*次の課題*
[1] 輪郭強調マスクに関する文章のうち、「ここで、図3(d)に示す輪郭」で始まり「したときの相対光強度で表す。」で終わる部分を、一字一句違えずに書き写してください。
[2] 輪郭強調マスクに関する文章において、図3(d)に示す位相シフターの幅は何nmとされていますか。

*読解対象の文章*
***

ここで、図3(d)に示す輪郭強調マスクにおける位相シフターの幅は、輪郭強調法の原理が成り立たないほど過剰に大きく設定されているものとする。具体的には、図3(a)及び図3(d)に示す開口部の寸法は共に220nm四方であり、図3(a)に示す位相シフターの幅は60nmであり、図3(d)に示す位相シフターの幅は150nmである。また、輪帯照明としては、図30(b)に示すような輪帯露光光源、具体的には、外径σ=0.75、内径σ=0.5の2/3輪帯と呼ばれるものを用いた。また、露光条件としては、光源波長λ=193nm(ArF光源)、開口数NA=0.6を用いた。さらに、位相シフターの透過率は6%である。尚、以下の説明においては、特に断らない限り、光強度を、露光光の光強度を1としたときの相対光強度で表す。
図3(b)及び(c)に示すように、輪郭強調法の原理が成り立つ図3(a)に示す輪郭強調マスクを用いた場合、位相シフターの不透明化作用による暗部は光源の種類によらず現れていると共に光強度分布におけるコントラストは輪帯照明によってより高い値が得られている。

***

*保存済みデータ*
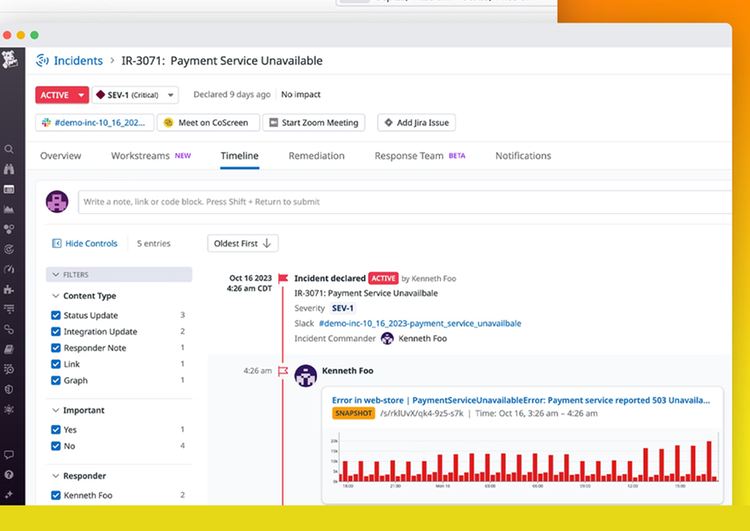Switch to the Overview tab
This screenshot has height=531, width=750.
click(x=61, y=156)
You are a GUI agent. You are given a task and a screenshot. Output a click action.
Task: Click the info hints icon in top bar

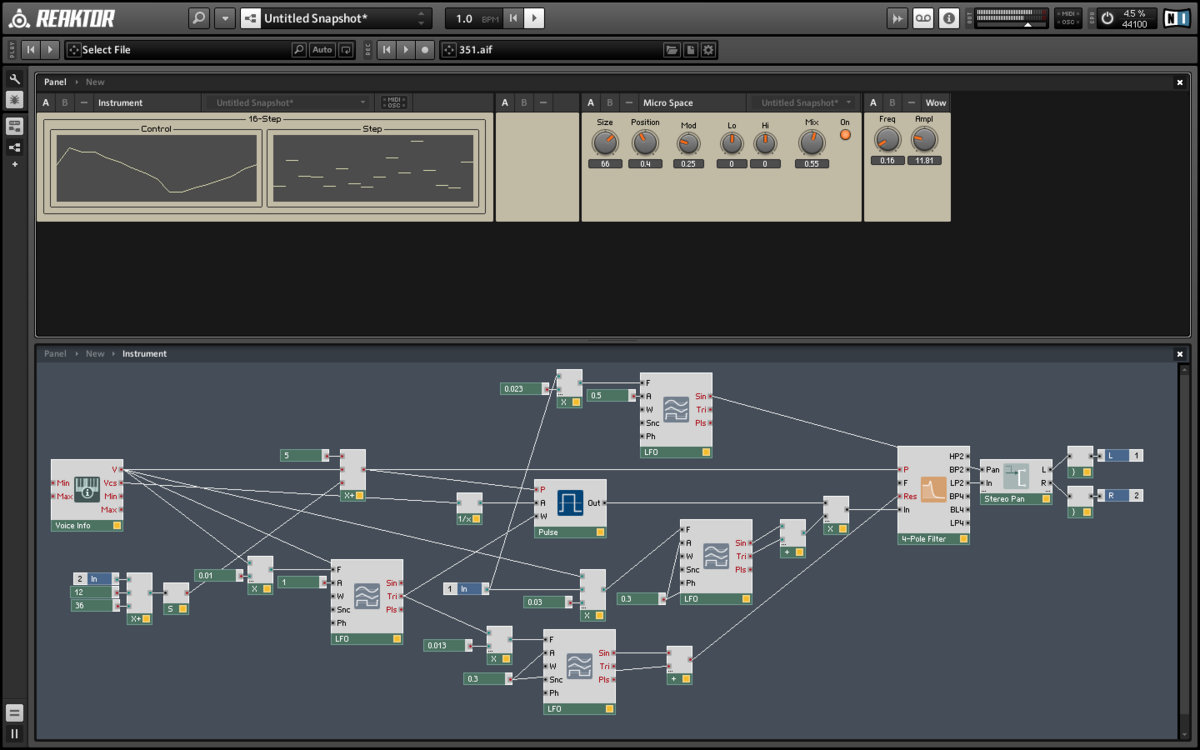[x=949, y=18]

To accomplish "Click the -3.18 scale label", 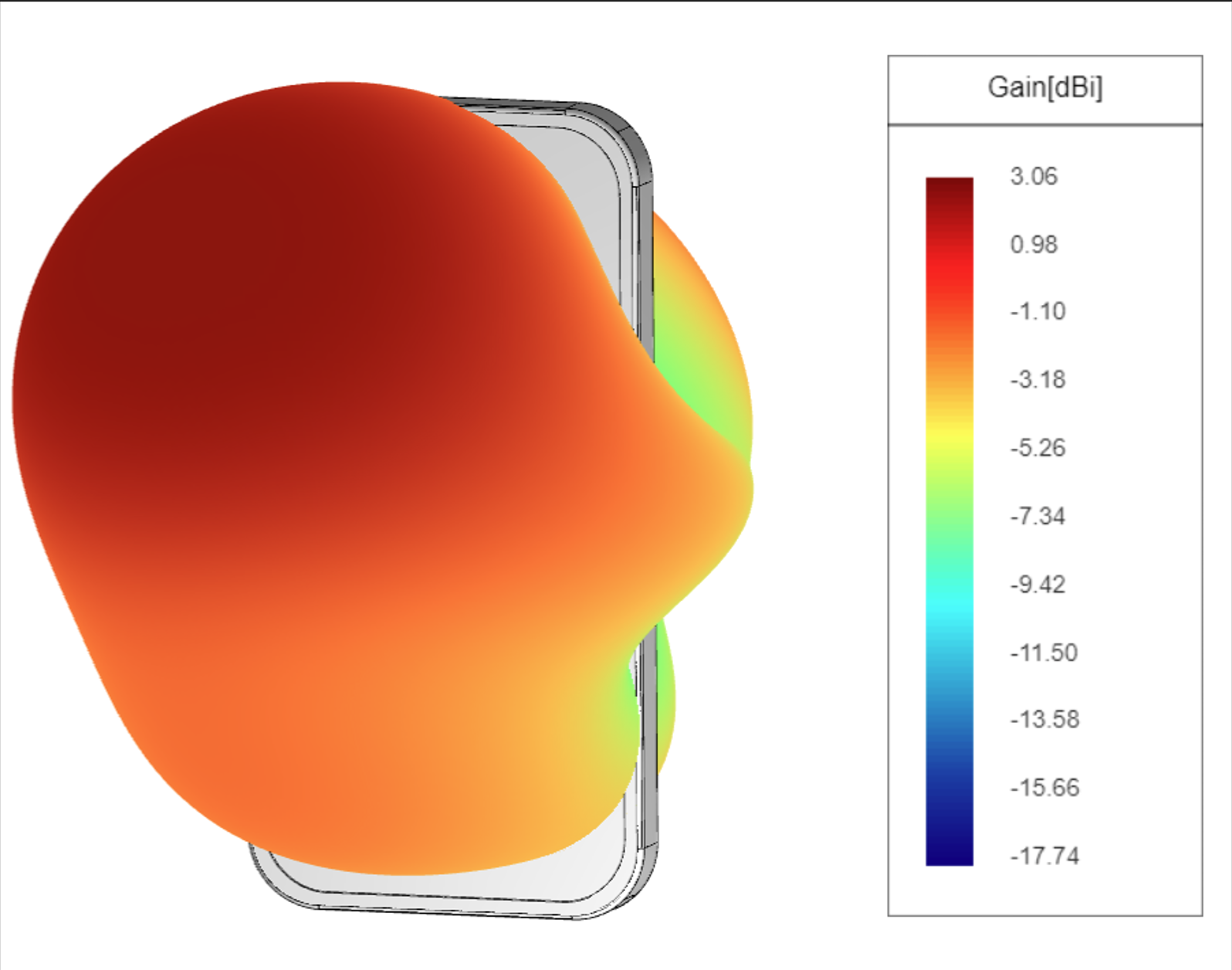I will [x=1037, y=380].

***

*回答*
[1]
ここで、図3(d)に示す輪郭強調マスクにおける位相シフターの幅は、輪郭強調法の原理が成り立たないほど過剰に大きく設定されているものとする。具体的には、図3(a)及び図3(d)に示す開口部の寸法は共に220nm四方であり、図3(a)に示す位相シフターの幅は60nmであり、図3(d)に示す位相シフターの幅は150nmである。また、輪帯照明としては、図30(b)に示すような輪帯露光光源、具体的には、外径σ=0.75、内径σ=0.5の2/3輪帯と呼ばれるものを用いた。また、露光条件としては、光源波長λ=193nm(ArF光源)、開口数NA=0.6を用いた。さらに、位相シフターの透過率は6%である。尚、以下の説明においては、特に断らない限り、光強度を、露光光の光強度を1としたときの相対光強度で表す。

[2] 150nmです。